═════ Recorded information

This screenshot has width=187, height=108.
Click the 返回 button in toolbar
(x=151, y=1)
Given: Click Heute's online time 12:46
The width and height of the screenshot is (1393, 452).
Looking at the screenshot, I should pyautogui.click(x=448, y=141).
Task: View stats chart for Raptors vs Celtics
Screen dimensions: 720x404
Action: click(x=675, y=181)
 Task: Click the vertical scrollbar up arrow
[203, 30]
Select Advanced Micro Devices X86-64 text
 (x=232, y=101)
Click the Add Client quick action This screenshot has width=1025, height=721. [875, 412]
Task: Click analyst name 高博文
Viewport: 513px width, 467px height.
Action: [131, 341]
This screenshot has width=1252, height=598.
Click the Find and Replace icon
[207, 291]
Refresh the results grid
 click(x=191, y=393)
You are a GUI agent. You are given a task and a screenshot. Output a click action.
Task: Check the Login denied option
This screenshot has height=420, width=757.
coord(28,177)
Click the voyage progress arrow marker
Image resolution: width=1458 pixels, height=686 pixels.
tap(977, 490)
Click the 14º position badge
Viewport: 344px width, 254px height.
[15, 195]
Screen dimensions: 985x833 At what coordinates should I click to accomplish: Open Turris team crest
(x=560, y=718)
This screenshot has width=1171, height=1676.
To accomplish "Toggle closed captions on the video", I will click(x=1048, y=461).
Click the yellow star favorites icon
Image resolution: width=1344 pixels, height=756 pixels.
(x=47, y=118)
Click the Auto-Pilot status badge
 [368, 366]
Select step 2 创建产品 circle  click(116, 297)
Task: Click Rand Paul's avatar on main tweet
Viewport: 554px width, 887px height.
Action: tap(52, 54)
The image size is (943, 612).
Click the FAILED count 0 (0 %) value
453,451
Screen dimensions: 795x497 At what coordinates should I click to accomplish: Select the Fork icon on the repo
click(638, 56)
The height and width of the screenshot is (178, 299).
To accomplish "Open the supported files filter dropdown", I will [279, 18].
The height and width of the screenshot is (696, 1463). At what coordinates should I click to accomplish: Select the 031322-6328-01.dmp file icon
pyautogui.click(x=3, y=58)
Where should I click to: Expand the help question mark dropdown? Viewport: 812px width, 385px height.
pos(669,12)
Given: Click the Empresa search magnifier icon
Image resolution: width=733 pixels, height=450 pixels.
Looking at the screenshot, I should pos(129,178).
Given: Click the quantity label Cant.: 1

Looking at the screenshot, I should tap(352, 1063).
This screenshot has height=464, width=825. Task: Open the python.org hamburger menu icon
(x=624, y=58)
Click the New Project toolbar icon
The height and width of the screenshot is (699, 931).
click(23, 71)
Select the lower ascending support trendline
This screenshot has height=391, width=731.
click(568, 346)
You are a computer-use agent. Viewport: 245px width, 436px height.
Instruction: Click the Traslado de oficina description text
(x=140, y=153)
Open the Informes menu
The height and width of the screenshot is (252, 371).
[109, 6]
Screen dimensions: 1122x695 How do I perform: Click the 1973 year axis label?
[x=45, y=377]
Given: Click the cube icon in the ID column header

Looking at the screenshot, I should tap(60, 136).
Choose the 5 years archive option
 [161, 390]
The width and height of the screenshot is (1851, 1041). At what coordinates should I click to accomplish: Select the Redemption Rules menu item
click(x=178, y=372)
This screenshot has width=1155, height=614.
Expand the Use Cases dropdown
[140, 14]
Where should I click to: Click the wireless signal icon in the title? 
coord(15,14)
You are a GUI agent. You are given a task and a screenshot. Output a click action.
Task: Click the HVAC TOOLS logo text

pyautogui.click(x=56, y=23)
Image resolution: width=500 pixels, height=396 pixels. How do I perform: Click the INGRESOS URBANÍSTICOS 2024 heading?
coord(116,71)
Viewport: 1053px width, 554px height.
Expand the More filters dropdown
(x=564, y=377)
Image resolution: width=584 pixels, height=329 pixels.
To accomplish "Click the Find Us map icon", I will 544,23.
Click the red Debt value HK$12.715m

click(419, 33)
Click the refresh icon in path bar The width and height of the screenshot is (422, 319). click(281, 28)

══════════

Aim = Could you write out all the records again with "Find and Replace" swapped for "Search and Replace" and nothing else changed?

Task output =
This screenshot has width=187, height=108.
Click the 返回 button in toolbar
(x=151, y=1)
Given: Click Heute's online time 12:46
The width and height of the screenshot is (1393, 452).
Looking at the screenshot, I should pyautogui.click(x=448, y=141).
Task: View stats chart for Raptors vs Celtics
Screen dimensions: 720x404
Action: click(x=675, y=181)
 Task: Click the vertical scrollbar up arrow
[203, 30]
Select Advanced Micro Devices X86-64 text
 (x=232, y=101)
Click the Add Client quick action This screenshot has width=1025, height=721. [875, 412]
Task: Click analyst name 高博文
Viewport: 513px width, 467px height.
Action: [131, 341]
This screenshot has width=1252, height=598.
Click the Search and Replace icon
[207, 291]
Refresh the results grid
 click(x=191, y=393)
You are a GUI agent. You are given a task and a screenshot. Output a click action.
Task: Check the Login denied option
This screenshot has height=420, width=757.
coord(28,177)
Click the voyage progress arrow marker
Image resolution: width=1458 pixels, height=686 pixels.
tap(977, 490)
Click the 14º position badge
Viewport: 344px width, 254px height.
[15, 195]
Screen dimensions: 985x833 At what coordinates should I click to accomplish: Open Turris team crest
(x=560, y=718)
This screenshot has width=1171, height=1676.
To accomplish "Toggle closed captions on the video", I will click(x=1048, y=461).
Click the yellow star favorites icon
Image resolution: width=1344 pixels, height=756 pixels.
(x=47, y=118)
Click the Auto-Pilot status badge
 [368, 366]
Select step 2 创建产品 circle  click(116, 297)
Task: Click Rand Paul's avatar on main tweet
Viewport: 554px width, 887px height.
Action: tap(52, 54)
The image size is (943, 612).
Click the FAILED count 0 (0 %) value
453,451
Screen dimensions: 795x497 At what coordinates should I click to accomplish: Select the Fork icon on the repo
click(638, 56)
The height and width of the screenshot is (178, 299).
To accomplish "Open the supported files filter dropdown", I will [279, 18].
The height and width of the screenshot is (696, 1463). At what coordinates should I click to accomplish: Select the 031322-6328-01.dmp file icon
pyautogui.click(x=3, y=58)
Where should I click to: Expand the help question mark dropdown? Viewport: 812px width, 385px height.
pos(669,12)
Given: Click the Empresa search magnifier icon
Image resolution: width=733 pixels, height=450 pixels.
Looking at the screenshot, I should pos(129,178).
Given: Click the quantity label Cant.: 1

Looking at the screenshot, I should tap(352, 1063).
This screenshot has height=464, width=825. Task: Open the python.org hamburger menu icon
(x=624, y=58)
Click the New Project toolbar icon
The height and width of the screenshot is (699, 931).
click(23, 71)
Select the lower ascending support trendline
This screenshot has height=391, width=731.
click(568, 346)
You are a computer-use agent. Viewport: 245px width, 436px height.
Instruction: Click the Traslado de oficina description text
(x=140, y=153)
Open the Informes menu
The height and width of the screenshot is (252, 371).
[109, 6]
Screen dimensions: 1122x695 How do I perform: Click the 1973 year axis label?
[x=45, y=377]
Given: Click the cube icon in the ID column header

Looking at the screenshot, I should tap(60, 136).
Choose the 5 years archive option
 [161, 390]
The width and height of the screenshot is (1851, 1041). At what coordinates should I click to accomplish: Select the Redemption Rules menu item
click(x=178, y=372)
This screenshot has width=1155, height=614.
Expand the Use Cases dropdown
[140, 14]
Where should I click to: Click the wireless signal icon in the title? 
coord(15,14)
You are a GUI agent. You are given a task and a screenshot. Output a click action.
Task: Click the HVAC TOOLS logo text

pyautogui.click(x=56, y=23)
Image resolution: width=500 pixels, height=396 pixels. How do I perform: Click the INGRESOS URBANÍSTICOS 2024 heading?
coord(116,71)
Viewport: 1053px width, 554px height.
Expand the More filters dropdown
(x=564, y=377)
Image resolution: width=584 pixels, height=329 pixels.
To accomplish "Click the Find Us map icon", I will 544,23.
Click the red Debt value HK$12.715m

click(419, 33)
Click the refresh icon in path bar The width and height of the screenshot is (422, 319). click(281, 28)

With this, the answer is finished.